Section 12. Conduct of Meeting. The Chairman of the Board shall preside as chairman at all meetings of the stockholders. The chairman shall conduct each such meeting in a businesslike and fair manner, but shall not be obligated to follow any technical, formal, or parliamentary rules or principles of procedure. The chairman’s rulings on procedural matters shall be conclusive and binding on all stockholders, unless at the time of a ruling a request for a vote is made to the stockholders entitled to vote and represented in person or by proxy at the meeting, in which case the decision of a majority of such shares shall be conclusive and binding on all stockholders without limiting the generality of the foregoing, the chairman shall have all of the powers usually vested in the chairman of a meeting of stockholders.

Section 13. Preparation of Stockholder List. The officer who has charge of the stock ledger of the corporation shall prepare and make, at least ten days before every meeting of stockholders, a complete list of the stockholders entitled to vote at the meeting, arranged in alphabetical order, and showing the address of each stockholder and the number of shares registered in the name of each stockholder. Such list shall be open to the examination of any stockholder, for any purpose germane to the meeting, during ordinary business hours, for a period of at least ten days prior to the meeting, either at a place within the city where the meeting is to be held, which place shall be specified in the notice of the meeting, or, if not so specified, at the place where the meeting is to be held. The list shall also be produced and kept at the time and place of the meeting during the whole time thereof, and may be inspected by any stockholder who is present.

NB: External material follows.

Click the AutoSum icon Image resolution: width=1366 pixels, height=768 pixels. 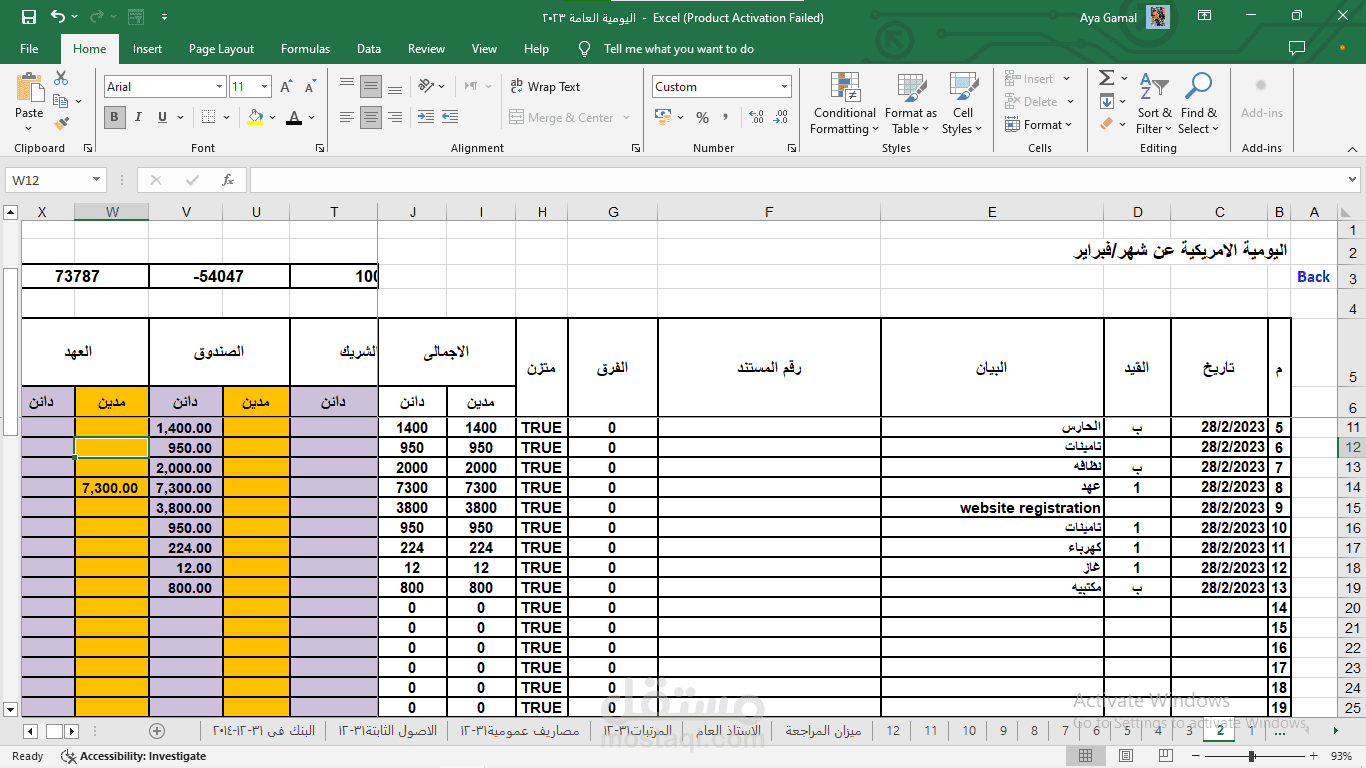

Section 14. Stockholder Proposals at Meetings of the Stockholders.

(a) At an annual or special meeting of the stockholders, only such business shall be conducted as shall have been properly brought before the stockholders’ annual or special meeting, business must be (i) specified in the notice of meeting (or any supplement thereto) given by or at the direction of the Board, (ii) otherwise properly brought before the meeting by or at the direction of the Board; (iii) otherwise properly brought before the meeting by a stockholder. In addition to any other applicable requirements, and subject to any limitations on business which may be proposed or transacted at such meeting, including the provisions of Article II, Section 3 of these by-laws, for business to be properly brought before an annual or special meeting by a stockholder, the stockholder must have given timely notice thereof in writing to the Secretary of the corporation. To be timely with respect to an annual meeting, a stockholder’s notice must be received at the principal executive office of the corporation not less than sixty (6O) days nor more than ninety (90) days prior to the date of such annual meeting; provided, however, that in the event that the first public disclosure (whether by mailing of a notice to stockholders or to the Nasdaq National Market, by press release or otherwise) of the date of the annual meeting is made less than seventy (70) days prior to the date of the meeting, notice by the stockholder will be timely received not later than the close of business on the tenth (10th) day following the day on which such public disclosure was first made. To be timely with respect to a special meeting, a stockholder’s notice must be received at the principal executive office of the corporation not later than the close of business on tenth (10th) day following the day on which the first public disclosure (whether by mailing of a notice to stockholders or the Nasdaq National Market, by press release or otherwise) of the date of the special meeting is made.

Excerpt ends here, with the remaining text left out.